## WHAT IS ASKED
Can you edit the records from the start up to and including the line with "will [x=108, y=568].", replacing "computer-use agent" with "screen assistant" and keeping everything else unchanged?

## A run of records
-------------------------
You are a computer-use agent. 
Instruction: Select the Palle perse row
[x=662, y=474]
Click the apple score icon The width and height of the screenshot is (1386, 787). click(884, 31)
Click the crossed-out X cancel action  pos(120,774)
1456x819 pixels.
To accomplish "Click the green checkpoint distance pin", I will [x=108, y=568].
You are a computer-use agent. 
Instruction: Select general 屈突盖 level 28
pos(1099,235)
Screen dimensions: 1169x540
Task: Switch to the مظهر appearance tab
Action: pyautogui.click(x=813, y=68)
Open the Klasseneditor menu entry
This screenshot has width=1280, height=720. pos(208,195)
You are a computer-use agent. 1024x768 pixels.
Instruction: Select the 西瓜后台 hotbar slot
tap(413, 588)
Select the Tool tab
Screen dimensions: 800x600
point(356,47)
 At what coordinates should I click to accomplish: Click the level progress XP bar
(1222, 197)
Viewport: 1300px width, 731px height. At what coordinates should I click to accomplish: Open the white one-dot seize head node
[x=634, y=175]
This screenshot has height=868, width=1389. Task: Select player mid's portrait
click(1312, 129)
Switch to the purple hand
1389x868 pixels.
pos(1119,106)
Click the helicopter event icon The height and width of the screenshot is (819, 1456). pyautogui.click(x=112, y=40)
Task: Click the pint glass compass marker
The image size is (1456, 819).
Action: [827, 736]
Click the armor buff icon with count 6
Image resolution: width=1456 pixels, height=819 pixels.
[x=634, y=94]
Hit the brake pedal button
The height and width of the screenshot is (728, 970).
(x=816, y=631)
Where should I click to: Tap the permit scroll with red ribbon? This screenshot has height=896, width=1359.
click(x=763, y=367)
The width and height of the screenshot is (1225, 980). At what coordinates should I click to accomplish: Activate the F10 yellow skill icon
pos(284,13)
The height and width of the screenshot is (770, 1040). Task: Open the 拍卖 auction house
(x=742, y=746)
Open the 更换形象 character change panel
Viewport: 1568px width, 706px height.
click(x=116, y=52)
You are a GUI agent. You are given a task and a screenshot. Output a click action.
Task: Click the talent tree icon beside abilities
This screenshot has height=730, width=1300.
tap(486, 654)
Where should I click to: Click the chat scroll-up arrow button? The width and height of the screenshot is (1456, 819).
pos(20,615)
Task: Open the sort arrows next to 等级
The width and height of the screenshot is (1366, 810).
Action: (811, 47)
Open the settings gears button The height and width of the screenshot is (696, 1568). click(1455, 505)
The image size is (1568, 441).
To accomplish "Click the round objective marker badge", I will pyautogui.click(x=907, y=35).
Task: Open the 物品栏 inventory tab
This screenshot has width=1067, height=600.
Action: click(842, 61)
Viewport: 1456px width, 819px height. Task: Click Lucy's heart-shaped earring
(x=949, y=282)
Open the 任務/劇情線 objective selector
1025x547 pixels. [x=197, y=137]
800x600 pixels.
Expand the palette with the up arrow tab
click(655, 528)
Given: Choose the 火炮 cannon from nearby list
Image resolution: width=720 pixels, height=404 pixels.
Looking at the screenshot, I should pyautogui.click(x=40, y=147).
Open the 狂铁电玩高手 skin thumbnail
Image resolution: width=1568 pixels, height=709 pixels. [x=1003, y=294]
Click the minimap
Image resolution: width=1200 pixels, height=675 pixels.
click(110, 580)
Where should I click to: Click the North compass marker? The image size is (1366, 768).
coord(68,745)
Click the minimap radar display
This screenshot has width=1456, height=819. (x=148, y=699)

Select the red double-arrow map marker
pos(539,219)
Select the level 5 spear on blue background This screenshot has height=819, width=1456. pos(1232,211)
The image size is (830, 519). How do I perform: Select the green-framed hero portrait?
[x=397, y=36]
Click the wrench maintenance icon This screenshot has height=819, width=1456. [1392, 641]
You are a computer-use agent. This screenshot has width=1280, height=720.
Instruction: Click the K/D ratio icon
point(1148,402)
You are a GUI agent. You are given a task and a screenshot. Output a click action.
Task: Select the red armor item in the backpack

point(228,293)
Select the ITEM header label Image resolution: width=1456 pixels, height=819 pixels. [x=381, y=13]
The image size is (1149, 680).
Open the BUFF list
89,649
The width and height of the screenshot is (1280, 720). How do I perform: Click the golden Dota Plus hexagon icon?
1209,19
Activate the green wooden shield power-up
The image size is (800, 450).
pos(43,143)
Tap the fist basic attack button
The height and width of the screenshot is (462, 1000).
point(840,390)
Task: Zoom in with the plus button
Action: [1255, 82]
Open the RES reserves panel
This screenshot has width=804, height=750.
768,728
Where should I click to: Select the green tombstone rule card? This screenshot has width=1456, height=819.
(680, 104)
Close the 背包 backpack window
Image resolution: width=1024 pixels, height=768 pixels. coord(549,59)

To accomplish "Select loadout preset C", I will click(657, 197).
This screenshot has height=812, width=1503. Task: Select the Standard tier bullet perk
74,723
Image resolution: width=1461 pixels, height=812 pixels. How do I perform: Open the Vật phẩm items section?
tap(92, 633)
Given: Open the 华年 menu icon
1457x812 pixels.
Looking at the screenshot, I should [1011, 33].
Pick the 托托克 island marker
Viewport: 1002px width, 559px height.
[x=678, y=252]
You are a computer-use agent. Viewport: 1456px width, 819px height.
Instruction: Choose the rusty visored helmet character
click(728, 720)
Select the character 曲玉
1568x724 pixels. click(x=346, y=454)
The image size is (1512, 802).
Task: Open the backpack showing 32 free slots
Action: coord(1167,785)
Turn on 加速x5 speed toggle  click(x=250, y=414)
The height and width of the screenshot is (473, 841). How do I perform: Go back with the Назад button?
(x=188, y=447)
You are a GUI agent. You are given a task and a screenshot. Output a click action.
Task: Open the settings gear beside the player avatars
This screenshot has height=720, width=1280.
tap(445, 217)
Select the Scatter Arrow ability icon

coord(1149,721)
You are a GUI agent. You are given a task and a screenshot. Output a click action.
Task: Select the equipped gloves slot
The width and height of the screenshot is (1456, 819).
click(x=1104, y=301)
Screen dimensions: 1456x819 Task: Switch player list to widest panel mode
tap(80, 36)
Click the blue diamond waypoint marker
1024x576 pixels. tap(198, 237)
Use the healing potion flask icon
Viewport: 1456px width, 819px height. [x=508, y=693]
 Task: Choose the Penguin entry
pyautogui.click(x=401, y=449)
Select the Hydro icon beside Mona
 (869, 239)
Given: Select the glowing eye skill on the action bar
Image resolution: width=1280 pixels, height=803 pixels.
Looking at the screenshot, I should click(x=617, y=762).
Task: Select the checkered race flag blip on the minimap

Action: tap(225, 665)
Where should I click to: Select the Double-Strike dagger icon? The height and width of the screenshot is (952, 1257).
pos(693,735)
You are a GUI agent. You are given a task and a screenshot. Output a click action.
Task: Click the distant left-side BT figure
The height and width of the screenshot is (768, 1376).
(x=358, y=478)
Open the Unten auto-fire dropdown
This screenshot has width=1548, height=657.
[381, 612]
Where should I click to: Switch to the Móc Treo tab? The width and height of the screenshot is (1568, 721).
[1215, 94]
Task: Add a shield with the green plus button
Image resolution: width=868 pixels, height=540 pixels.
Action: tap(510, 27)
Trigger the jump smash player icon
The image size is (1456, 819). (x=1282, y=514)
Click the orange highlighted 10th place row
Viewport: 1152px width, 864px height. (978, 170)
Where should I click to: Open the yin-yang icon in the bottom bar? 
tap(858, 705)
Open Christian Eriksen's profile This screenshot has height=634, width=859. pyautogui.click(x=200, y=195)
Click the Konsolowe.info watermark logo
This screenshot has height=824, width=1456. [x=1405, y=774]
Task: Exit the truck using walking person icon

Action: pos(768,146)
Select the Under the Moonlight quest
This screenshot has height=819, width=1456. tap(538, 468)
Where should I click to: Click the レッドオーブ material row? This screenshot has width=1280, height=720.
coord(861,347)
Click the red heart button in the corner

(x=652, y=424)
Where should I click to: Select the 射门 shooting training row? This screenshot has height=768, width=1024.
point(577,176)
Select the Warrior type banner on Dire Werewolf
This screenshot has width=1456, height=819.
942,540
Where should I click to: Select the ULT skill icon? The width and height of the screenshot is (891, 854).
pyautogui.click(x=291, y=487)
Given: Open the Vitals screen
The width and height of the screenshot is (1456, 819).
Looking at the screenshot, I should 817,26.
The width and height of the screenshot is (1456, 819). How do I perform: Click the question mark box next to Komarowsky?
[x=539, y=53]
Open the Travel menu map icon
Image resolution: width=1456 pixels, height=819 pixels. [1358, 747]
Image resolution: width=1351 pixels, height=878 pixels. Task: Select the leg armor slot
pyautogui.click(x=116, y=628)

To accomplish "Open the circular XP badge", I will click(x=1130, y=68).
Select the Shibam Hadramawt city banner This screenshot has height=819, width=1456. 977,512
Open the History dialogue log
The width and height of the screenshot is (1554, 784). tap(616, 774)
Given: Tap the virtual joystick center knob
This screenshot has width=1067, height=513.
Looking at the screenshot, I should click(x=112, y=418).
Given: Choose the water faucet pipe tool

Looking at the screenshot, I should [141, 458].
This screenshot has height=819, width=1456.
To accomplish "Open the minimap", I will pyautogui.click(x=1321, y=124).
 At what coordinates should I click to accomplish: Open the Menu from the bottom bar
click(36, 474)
-------------------------
## COMPLETE OUTPUT
You are a screen assistant. 
Instruction: Select the Palle perse row
[x=662, y=474]
Click the apple score icon The width and height of the screenshot is (1386, 787). click(884, 31)
Click the crossed-out X cancel action  pos(120,774)
1456x819 pixels.
To accomplish "Click the green checkpoint distance pin", I will [x=108, y=568].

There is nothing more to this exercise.